- **Instructions for the task**: In the passage about relocating the EMA, rewrite everything from "Though the health" down to "Middle Eastern bazaar.", using "competition" in place of "bidding war".

- **Reading passage**:
<<<<

That makes the London-based European Medicines Agency one of the biggest spoils of Brexit. And nearly every other country in the EU is actively courting the EU’s drug regulator to move to their shores once the U.K. leaves the bloc.

Untangling the U.K. from the EU is expected to drag on for years, but the new host of the EMA could be declared as early as June. The Commission already has a draft set of criteria obtained by POLITICO that encompass everything from how smooth a transition would be — since Brussels wants to keep the regulator on its drug-approval schedule — to access to hotels, airports, schools, child care and high-quality health care.

Though the health of 500 million Europeans is at stake, the bidding war is likely to be anything but orderly or even focused on public health needs.

It’s expected to come down to political considerations, regional sensitivities and even the interplay of other topics that end up on the agenda of the European Council meeting where the decision will be made — like the burden of refugee flows, for example — according to officials from member countries, the EMA and the Commission interviewed for this article.

“In the end, it will turn into a souk,” said a senior Commission official with knowledge of the issue, invoking the image of bargaining at a bustling Middle Eastern bazaar.

Lobbying to win the agency is already at the highest diplomatic levels, with heads of governments, health ministers and diplomats in Brussels and in the capitals making their public and private cases. In recent weeks, Italian Prime Minister Paolo Gentiloni pitched Milan’s candidacy directly to European Council President Donald Tusk. Croatian Prime Minister Andrej Plenković wrote to Tusk and Commission President Jean-Claude Juncker to make the case for his country, according to the local media. Others, including the health ministers of Ireland and Hungary, have pressed Vytenis Andriukaitis, European commissioner for health and food safety, as well.

“These decisions are political, absolutely, they’re made in the European Council,” acknowledged Ireland’s Health Minister Simon Harris, speaking to reporters during a recent trip to Brussels to lobby for the EMA. “But it is important, I believe as a European health minister, that criteria is set down, because this is a very important agency, and if the agency was to be located in the wrong place, then its work would go backwards.”

>>>>

- **Recorded data**:
<<<<

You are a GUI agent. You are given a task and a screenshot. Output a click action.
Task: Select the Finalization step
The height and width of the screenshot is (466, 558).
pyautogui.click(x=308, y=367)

>>>>

- **Response to this exercise**:
Though the health of 500 million Europeans is at stake, the competition is likely to be anything but orderly or even focused on public health needs.

It’s expected to come down to political considerations, regional sensitivities and even the interplay of other topics that end up on the agenda of the European Council meeting where the decision will be made — like the burden of refugee flows, for example — according to officials from member countries, the EMA and the Commission interviewed for this article.

“In the end, it will turn into a souk,” said a senior Commission official with knowledge of the issue, invoking the image of bargaining at a bustling Middle Eastern bazaar.